# "It's A Very Strange Job"



## Xavier (Jun 7, 2012)

Alex Ross interview last week on music criticism:

"I always have a funny feeling about criticism, and the business of talking about criticism. I generally don't spend a lot of time discussing what I do and how I do it, because I start to feel self-conscious about it. When I begin to think, philosophically, about what is a critic, and how did this business come about, and where does it stand now, and how do I do it, and what is my process of executing it-it's a very strange job, and it all starts to seem a little absurd, to be honest"

RTWT here:

http://ww2.kqed.org/arts/2014/11/04/alex-ross-classical-music-criticism/


----------



## Cheyenne (Aug 6, 2012)

The function of the critic is a question which has fascinated me for decades (read: years). I recommend Goethe's notes on Criticism; H.L. Mencken's essays Footnote on Criticism and Criticism of Criticism of Criticism; Matthew Arnold's essays The Function of Criticism at the Present Time and A French Critic on Milton (also try _The Literary Influence of Academies_, _Literature and Science_ and _A French Critic on Goethe_); William Hazlitt's On Criticism.. -- I have far more on this, but I will come back later as I have some things to do now.

It's a fascinating subject, and that's the case for any artistic discipline.


----------



## Xaltotun (Sep 3, 2010)

■ **Your goal**
Repeat the whole forum thread on the Alex Ross interview, word for word. The items that come after this point are from a separate source.

■ **Information supplied**
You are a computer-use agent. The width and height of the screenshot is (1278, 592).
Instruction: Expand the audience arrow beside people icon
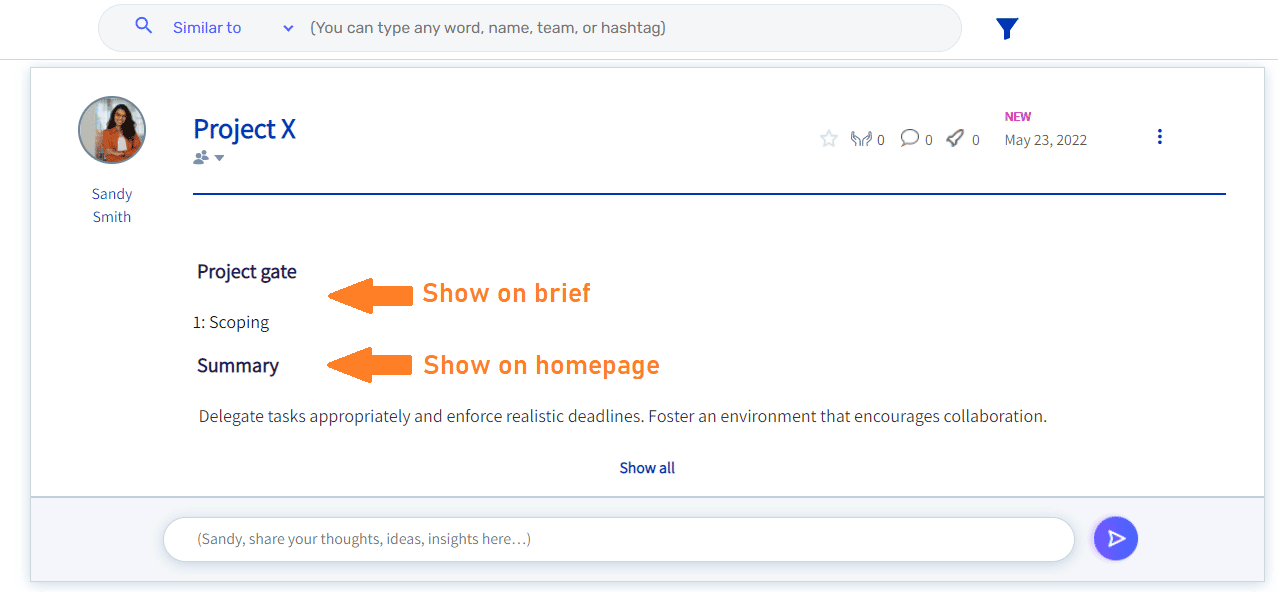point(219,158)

...

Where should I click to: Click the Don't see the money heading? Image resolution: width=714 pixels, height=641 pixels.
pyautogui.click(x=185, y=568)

■ **Problem solution**
# "It's A Very Strange Job"



## Xavier (Jun 7, 2012)

Alex Ross interview last week on music criticism:

"I always have a funny feeling about criticism, and the business of talking about criticism. I generally don't spend a lot of time discussing what I do and how I do it, because I start to feel self-conscious about it. When I begin to think, philosophically, about what is a critic, and how did this business come about, and where does it stand now, and how do I do it, and what is my process of executing it-it's a very strange job, and it all starts to seem a little absurd, to be honest"

RTWT here:

http://ww2.kqed.org/arts/2014/11/04/alex-ross-classical-music-criticism/


----------



## Cheyenne (Aug 6, 2012)

The function of the critic is a question which has fascinated me for decades (read: years). I recommend Goethe's notes on Criticism; H.L. Mencken's essays Footnote on Criticism and Criticism of Criticism of Criticism; Matthew Arnold's essays The Function of Criticism at the Present Time and A French Critic on Milton (also try _The Literary Influence of Academies_, _Literature and Science_ and _A French Critic on Goethe_); William Hazlitt's On Criticism.. -- I have far more on this, but I will come back later as I have some things to do now.

It's a fascinating subject, and that's the case for any artistic discipline.


----------



## Xaltotun (Sep 3, 2010)